I generally like categorizing things into buckets - helps me "divide and conquer". I have tried the same in this case by dividing various KStream operations into filter, map etc.

Let's dig in!

`filter`

You can use filter to omit or include records based on a criteria. For example, if the value sent to a topic contains a word and you want to include the ones which are greater than a specified length. You can define this criteria using a a Predicate and pass it to the filter method - this will create a new KStream instance with the filtered records

KStream<String, String> stream = builder.stream("words");
stream.filter(new Predicate<String, String>() {
    @Override
    public boolean test(String k, String v) {
            return v.length() > 5;
        }
    })

It is also possible to use filterNot if you want to exclude records based on a criteria. Here is a lambda style example:

KStream<String, String> stream = builder.stream("words");
stream.filterNot((key,value) -> value.startsWith("foo"));

`map`

A commonly used stateless operation is map. In case of Kafka Streams, it can be used to transform each record in the input KStream by applying a mapper function

This is available in multiple flavors - map, mapValues, flatMap, flatMapValues

Simply use the map method if you want to alter both key and the value. For e.g., to convert key and value to uppercase

stream.map(new KeyValueMapper<String, String, KeyValue<String, String>>() {
    @Override
    public KeyValue<String, String> apply(String k, String v) {
            return new KeyValue<>(k.toUpperCase(), v.toUpperCase());
        }
    });

Use mapValues if all you want to alter is the value:

stream.mapValues(value -> value.toUpperCase());

flatMap similar to map, but it allows you to return multiple records (KeyValues)
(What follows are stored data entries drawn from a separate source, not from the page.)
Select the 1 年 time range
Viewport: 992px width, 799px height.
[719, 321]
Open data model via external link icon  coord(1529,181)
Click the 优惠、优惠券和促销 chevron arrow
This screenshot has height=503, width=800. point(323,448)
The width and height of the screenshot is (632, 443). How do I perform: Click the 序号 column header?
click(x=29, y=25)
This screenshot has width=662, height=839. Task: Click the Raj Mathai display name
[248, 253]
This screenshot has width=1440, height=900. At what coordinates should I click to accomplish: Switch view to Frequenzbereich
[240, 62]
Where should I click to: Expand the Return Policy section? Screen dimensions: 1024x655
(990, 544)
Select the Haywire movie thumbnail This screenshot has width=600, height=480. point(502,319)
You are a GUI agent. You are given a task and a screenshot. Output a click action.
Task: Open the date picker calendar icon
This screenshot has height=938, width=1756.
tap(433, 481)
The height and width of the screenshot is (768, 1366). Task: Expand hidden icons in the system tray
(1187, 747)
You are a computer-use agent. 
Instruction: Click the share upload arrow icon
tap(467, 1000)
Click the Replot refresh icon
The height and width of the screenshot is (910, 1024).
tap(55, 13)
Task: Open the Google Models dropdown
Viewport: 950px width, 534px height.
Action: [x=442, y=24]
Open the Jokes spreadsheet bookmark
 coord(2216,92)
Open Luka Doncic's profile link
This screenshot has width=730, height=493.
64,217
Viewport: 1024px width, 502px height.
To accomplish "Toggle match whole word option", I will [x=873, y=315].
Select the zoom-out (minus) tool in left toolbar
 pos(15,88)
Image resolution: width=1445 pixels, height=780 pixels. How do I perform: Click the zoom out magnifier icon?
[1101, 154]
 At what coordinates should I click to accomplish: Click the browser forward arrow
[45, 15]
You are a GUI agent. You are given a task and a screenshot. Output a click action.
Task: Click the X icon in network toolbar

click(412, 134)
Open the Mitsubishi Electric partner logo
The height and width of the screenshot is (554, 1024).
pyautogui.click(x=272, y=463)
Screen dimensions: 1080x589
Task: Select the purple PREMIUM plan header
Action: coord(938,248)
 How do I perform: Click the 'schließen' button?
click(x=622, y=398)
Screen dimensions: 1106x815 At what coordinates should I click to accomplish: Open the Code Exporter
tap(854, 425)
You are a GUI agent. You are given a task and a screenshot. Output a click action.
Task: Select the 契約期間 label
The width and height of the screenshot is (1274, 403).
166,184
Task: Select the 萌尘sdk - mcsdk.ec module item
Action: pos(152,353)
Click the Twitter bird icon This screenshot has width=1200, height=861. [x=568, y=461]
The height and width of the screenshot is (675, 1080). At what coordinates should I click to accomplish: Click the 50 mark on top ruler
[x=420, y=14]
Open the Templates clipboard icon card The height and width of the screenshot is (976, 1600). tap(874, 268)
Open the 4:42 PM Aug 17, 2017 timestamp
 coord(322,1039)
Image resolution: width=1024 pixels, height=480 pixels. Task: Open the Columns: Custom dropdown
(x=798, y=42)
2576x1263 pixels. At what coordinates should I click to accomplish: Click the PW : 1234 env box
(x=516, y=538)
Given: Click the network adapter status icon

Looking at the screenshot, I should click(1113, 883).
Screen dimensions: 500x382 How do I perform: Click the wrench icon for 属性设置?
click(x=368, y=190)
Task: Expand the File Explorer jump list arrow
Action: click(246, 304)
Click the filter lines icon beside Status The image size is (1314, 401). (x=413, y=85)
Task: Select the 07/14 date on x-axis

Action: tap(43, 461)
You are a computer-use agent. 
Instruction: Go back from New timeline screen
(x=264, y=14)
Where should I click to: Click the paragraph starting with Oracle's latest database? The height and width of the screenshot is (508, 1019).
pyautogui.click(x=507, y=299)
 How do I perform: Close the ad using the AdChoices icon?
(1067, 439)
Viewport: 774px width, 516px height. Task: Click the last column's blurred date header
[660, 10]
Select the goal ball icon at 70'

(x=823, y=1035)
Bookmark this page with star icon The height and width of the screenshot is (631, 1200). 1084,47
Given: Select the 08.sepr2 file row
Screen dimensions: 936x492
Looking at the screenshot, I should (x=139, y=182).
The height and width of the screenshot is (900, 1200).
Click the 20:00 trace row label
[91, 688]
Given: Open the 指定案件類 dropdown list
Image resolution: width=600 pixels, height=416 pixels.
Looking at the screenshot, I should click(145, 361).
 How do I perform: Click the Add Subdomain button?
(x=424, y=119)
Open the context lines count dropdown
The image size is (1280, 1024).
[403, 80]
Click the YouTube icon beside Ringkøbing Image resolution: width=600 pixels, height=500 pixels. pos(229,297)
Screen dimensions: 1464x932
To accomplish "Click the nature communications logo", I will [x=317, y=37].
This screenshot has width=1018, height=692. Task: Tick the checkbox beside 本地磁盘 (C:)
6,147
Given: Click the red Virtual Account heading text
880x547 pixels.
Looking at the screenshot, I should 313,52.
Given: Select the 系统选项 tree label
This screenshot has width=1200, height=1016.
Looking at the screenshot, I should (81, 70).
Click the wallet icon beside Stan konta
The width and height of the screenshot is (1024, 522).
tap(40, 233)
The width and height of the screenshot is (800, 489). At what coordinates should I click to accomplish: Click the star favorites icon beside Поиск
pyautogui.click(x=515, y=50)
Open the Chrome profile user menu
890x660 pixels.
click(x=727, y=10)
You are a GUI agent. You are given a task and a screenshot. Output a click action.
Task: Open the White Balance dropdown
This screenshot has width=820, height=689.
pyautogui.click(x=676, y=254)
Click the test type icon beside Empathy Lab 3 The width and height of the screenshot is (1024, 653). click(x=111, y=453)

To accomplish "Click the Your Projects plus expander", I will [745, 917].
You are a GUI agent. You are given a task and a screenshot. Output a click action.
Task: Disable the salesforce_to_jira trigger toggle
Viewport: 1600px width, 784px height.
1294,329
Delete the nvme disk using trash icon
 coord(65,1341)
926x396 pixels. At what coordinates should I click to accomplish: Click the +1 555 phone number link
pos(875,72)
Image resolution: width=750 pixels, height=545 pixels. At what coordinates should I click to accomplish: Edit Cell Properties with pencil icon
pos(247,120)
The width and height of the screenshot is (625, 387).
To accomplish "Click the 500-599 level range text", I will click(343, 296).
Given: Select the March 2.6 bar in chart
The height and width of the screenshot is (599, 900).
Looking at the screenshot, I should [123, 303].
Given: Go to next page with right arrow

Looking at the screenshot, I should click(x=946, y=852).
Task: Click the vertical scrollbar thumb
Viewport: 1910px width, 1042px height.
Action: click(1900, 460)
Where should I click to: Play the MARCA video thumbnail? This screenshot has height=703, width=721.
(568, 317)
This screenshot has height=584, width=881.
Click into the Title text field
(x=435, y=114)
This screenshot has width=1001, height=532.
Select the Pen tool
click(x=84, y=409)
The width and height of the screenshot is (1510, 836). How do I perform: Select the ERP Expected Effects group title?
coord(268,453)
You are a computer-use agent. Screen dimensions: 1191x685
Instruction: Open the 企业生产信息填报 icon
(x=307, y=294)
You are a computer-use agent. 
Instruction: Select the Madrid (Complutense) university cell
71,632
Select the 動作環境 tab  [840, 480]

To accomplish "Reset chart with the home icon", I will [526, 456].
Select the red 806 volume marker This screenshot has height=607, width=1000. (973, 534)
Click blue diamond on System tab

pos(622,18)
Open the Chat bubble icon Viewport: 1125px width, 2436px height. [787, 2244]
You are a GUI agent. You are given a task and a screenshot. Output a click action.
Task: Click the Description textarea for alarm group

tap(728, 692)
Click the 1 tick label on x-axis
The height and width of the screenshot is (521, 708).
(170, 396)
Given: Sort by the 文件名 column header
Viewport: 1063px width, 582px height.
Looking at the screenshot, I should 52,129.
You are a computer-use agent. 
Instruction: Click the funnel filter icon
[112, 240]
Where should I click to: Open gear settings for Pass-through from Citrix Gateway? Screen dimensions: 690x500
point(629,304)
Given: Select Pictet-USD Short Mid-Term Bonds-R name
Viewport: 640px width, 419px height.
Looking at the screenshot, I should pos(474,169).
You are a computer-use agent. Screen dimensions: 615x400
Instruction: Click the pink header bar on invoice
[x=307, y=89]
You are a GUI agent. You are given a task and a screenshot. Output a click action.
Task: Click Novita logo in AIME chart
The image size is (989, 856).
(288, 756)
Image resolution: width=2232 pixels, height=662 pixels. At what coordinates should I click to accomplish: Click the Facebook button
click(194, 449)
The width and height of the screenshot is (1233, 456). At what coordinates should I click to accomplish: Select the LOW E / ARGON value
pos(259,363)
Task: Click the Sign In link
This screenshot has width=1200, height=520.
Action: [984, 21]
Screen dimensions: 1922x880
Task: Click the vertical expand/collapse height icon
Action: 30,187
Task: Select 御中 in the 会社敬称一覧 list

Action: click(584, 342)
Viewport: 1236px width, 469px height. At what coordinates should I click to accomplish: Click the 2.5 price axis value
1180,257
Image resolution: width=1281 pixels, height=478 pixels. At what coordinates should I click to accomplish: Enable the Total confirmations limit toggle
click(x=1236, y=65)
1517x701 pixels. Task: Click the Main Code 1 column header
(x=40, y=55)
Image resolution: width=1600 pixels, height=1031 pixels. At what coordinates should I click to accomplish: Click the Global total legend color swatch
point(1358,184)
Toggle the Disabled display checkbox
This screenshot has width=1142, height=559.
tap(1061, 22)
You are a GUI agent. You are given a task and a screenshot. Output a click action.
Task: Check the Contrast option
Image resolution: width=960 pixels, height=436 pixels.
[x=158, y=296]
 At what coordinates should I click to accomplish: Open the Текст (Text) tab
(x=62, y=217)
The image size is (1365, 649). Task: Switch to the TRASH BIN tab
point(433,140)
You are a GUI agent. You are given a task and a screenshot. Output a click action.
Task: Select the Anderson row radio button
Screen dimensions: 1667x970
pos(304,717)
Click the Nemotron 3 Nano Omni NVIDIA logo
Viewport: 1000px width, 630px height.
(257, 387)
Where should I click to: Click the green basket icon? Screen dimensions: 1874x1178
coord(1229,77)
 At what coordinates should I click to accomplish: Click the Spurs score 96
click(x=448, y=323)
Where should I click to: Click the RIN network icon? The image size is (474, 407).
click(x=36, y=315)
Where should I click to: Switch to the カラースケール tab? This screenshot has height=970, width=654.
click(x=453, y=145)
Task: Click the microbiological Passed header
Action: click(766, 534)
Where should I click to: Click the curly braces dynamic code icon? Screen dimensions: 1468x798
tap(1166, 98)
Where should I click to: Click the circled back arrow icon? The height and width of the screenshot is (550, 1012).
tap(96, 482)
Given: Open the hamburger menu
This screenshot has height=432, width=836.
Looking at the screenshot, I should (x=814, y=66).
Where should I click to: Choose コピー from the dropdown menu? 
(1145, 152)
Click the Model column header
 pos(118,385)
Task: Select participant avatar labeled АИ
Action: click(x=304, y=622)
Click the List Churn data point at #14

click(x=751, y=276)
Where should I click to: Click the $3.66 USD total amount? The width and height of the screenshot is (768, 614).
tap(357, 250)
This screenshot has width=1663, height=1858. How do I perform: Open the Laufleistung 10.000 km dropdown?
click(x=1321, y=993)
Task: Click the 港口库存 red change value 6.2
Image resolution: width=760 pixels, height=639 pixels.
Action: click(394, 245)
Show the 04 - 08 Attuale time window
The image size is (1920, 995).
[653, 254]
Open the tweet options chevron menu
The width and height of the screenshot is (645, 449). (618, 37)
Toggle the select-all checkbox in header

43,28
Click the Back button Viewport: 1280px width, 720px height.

stream.flatMap(new KeyValueMapper<String, String, Iterable<? extends KeyValue<? extends String, ? extends String>>>() {
    @Override
    public Iterable<? extends KeyValue<? extends String, ? extends String>> apply(String k, String csv) {
        String[] values = csv.split(",");
        return Arrays.asList(values)
                    .stream()
                    .map(value -> new KeyValue<>(k, value))
                    .collect(Collectors.toList());
            }
    })

In the above example, each record in the stream gets flatMapped such that each CSV (comma separated) value is first split into its constituents and a KeyValue pair is created for each part of the CSV string. For e.g. if you have these records (foo <-> a,b,c) and (bar <-> d,e) (where foo and bar are keys), the resulting stream will have five entries - (foo,a), (foo,b), (foo,c), (bar,d), (bar,e)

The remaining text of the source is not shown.